Welcome to lootedart.com

This site contains two fully searchable databases.

The Information Database contains information and documentation from forty nine countries, including laws and policies, reports and publications, archival records and resources, current cases and relevant websites.

The Object Database contains details of over 25,000 objects of all kinds – paintings, drawings, antiquities, Judaica, etc – looted, missing and/or identified from over fifteen countries.

For a list of Essential Website Links,showing all key research sites and resources,click here.

For details of international resources, see below, Online Resources and Case News.

To subscribe to our looted art newsletter, click here.

NEW

German Culture Minister Bernd Neumann doubles funding for provenance research
On 16 May 2012 Culture Minister Bernd Neumann announced that funding for provenance research would rise from €1million to €2million per annum becuse of the high demand from projects. The Arbeitsstelle für Provenienzrecherche/-forschung (AfP) is currently funding twelve projects and Minister Neumann stated: "I am pleased that the first time, institutions of Schleswig-Holstein and Rhineland-Palatinate have filed applications, so that there are now projects funded by the AfP in all provinces of the Federal Republic." For full details, click here.

Statement of the Bundesgerichtshof in the case of the Hans Sachs Poster Collection

The decision of the German Supreme Court, the Bundesgerichtshof, in respect of the Hans Sachs Poster Collection was published on 24 April 2012 and is available here.

On 16 March 2012 the Supreme Court had issued a press statement in respect of its judgement that the Hans Sachs Poster Collection be returned to the rightful owner, Peter Sachs.
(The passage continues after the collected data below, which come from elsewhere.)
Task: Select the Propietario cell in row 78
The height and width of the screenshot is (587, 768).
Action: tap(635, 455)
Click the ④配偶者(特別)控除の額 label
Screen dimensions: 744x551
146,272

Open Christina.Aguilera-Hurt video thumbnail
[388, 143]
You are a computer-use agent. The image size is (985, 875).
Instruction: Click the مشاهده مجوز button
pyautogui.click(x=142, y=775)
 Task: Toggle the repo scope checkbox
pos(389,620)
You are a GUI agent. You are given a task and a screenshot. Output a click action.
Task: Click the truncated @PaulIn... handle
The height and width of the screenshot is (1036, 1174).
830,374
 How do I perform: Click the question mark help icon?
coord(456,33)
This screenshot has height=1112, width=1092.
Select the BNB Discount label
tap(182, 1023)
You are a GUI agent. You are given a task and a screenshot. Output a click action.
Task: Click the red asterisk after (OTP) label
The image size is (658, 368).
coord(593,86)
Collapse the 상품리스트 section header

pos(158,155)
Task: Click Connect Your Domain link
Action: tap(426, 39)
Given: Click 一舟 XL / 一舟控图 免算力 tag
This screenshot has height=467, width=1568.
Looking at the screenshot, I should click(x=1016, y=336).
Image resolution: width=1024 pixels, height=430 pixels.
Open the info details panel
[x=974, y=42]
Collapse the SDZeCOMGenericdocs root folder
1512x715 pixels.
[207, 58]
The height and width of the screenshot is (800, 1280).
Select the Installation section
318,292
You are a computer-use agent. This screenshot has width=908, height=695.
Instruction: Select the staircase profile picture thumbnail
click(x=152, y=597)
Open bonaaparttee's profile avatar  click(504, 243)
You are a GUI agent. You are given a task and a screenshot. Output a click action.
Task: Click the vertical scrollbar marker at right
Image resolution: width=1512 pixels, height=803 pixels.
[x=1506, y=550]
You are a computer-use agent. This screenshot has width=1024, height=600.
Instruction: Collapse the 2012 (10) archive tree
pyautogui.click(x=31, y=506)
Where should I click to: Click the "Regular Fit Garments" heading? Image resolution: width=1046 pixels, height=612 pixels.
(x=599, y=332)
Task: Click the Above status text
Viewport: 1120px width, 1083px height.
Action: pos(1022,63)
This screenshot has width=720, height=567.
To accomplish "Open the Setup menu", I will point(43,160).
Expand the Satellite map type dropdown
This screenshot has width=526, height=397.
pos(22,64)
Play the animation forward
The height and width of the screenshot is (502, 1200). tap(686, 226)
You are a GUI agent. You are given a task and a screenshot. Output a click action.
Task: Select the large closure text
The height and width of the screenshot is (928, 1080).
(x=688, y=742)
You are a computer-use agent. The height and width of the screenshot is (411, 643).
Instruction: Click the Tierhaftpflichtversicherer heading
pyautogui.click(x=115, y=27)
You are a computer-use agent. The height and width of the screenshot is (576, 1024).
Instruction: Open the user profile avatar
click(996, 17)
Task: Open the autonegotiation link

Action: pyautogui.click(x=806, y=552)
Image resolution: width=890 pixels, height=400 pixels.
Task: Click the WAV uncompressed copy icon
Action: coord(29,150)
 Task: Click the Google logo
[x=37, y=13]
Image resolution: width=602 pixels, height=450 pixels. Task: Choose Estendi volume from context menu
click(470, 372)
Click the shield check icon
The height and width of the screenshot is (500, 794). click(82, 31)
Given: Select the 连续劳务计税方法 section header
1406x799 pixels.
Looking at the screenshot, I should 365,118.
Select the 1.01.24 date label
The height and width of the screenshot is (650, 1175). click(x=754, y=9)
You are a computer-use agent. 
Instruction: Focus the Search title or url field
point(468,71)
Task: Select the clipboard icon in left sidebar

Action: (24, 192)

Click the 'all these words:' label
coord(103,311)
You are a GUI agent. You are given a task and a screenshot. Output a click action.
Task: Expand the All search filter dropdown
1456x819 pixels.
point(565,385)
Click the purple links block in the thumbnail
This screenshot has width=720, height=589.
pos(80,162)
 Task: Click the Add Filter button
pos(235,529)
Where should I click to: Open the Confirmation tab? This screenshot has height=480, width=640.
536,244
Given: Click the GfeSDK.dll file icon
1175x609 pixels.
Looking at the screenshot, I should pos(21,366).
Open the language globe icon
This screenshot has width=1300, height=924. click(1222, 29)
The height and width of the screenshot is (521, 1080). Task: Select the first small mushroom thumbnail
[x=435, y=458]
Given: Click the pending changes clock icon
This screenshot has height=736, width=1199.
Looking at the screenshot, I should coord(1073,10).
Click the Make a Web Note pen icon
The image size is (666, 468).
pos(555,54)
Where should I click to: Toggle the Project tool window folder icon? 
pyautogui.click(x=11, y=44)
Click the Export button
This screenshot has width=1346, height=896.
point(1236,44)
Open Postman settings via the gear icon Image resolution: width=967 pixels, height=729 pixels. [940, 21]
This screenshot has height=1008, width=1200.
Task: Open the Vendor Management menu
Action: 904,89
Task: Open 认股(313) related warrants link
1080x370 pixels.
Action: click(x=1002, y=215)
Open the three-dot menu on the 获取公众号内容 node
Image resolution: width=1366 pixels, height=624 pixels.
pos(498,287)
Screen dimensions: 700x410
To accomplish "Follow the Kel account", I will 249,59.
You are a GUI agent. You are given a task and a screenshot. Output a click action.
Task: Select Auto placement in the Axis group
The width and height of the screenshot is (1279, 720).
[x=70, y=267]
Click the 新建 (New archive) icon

The statement can be read here. The Court ruled that Hans Sachs never lost legal ownership of the collection and the right to restitution, set out in the post war Federal Restitution Act, remains in force today. Therefore not to restitute would "perpetuate Nazi injustice".  The German Historical Museum Berlin, which has been holding the Collection, issued a statement also on 16 March that it would not resist the judgement of the Court and would enter into talks with Peter Sachs to return the Collection. Its press statement can be read here.
Publication of Provenance Research at the Voralberg Museum and the Resolution of the State Government February 2012
Follwing an agreement of 28 February 2012 with the State Government of Voralberg, the Voralberg Landesmuseum in Austria has published a list of objects identified through its Provenance Research Project. These can be viewed here. The items fall into three categories: A - expropriated objects which are recommended for restitution; B - expropriated objects which came to the museum in the Nazi era but whose location is currently unknown; C -objects whose provenance is problematic and further information is needed. The owners of the expropriated objects recommended for restitution are the Fairholme family of the Villa Wellenau (the villa was confiscated and the contents given to the Museum - paintings, watercolours, photographs, books, porcellain), the Pollak collection (decorative objects including porcellain given to the Museum by Hitler as a gift), and the St Peter Dominican Monastery of Bludenz (wooden objects).
UK Spoliation Advisory Panel publishes a report on a claim for fourteen clocks and watches now in the British Museum, London
The Panel’s opinion was that the moral strength of the claim was insufficiently strong to warrant a return of the timepieces or that an ex-gratia payment be made to the claimants. The Panel did find, however, that the sale of the timepieces at auction at Christies in 1939 amounted to a forced sale, albeit at the lower end of any scale of gravity for such sales. Furthermore, expert advice provided to the Panel revealed that the prices obtained at the auction were fair. The Panel recommended that, whenever one or more of the timepieces is on display at the British Museum, it should be accompanied by a description of the history and provenance of the object(s) during and since the Nazi era, with special reference to the claimants’ interest therein.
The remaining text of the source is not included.